Culture & Conversation

Feel-Good FIMA

As evening sets in and tents close on FIMA’s BoulevArt Saturday, there is no sign of this week’s all-you-can-see art fest winding down. Instead, emerging in the dusk is a playground of contemporary performances and experiences, spread over the whole length of the festival’s daytime art market. Regardless of how the contemporary experiences differ, some being humorous and relaxed, while others serious and dark; they all share the will and power to pull people together.

In Parc Serge-Garant, Isabel Caccia continues work on her collaborative web of recycled nylons. The artist has invited passersby to work together in tying, ripping, and stretching old nylon stockings to create a life-size maze-web. While the project toys with boundaries between intimate apparel and public space, the main – and most effective – goal of the work is simple: to bring people together to create.

Among the more chilling experiences to be had at FIMA is Alex Storm’s Pinocchio # 10 installation. Storm presents a collection of life-sized Mattel boxes, each housing twisted versions of Barbie, and serving as social commentary on the exploitation of children as sex slaves, in factories, and as soldiers. Each box is accompanied by a recorded monologue delivered from the doll’s perspective, which describes the struggle that he or she has seen.

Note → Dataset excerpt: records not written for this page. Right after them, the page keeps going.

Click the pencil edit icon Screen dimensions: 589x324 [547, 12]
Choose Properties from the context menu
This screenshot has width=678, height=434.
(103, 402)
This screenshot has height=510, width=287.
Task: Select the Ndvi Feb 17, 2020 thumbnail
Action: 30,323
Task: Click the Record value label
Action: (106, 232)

In Parc de L’espoir, people watch in appreciative silence as En Masse artists let their imaginations run wild on paper, creating a massive black and white comic-graffiti-style mural for FIMA. From a nearby window, a stereo blasts calming tunes to accompany the paint-off. The live, improvisational feel, coupled with such professional results provides viewers with the opportunity to experience and appreciate art and raw talent in a laid-back environment.

Come dark, it is clear that FIMA’s activities revolve around an understanding and appreciation of living well with others. Under strings of lights illuminating the still-buzzing street, surrounded by buskers’ music, and the conversation, laughter and second-hand smoke of passersby, one begins to understand just how comfortable and welcoming this togetherness is.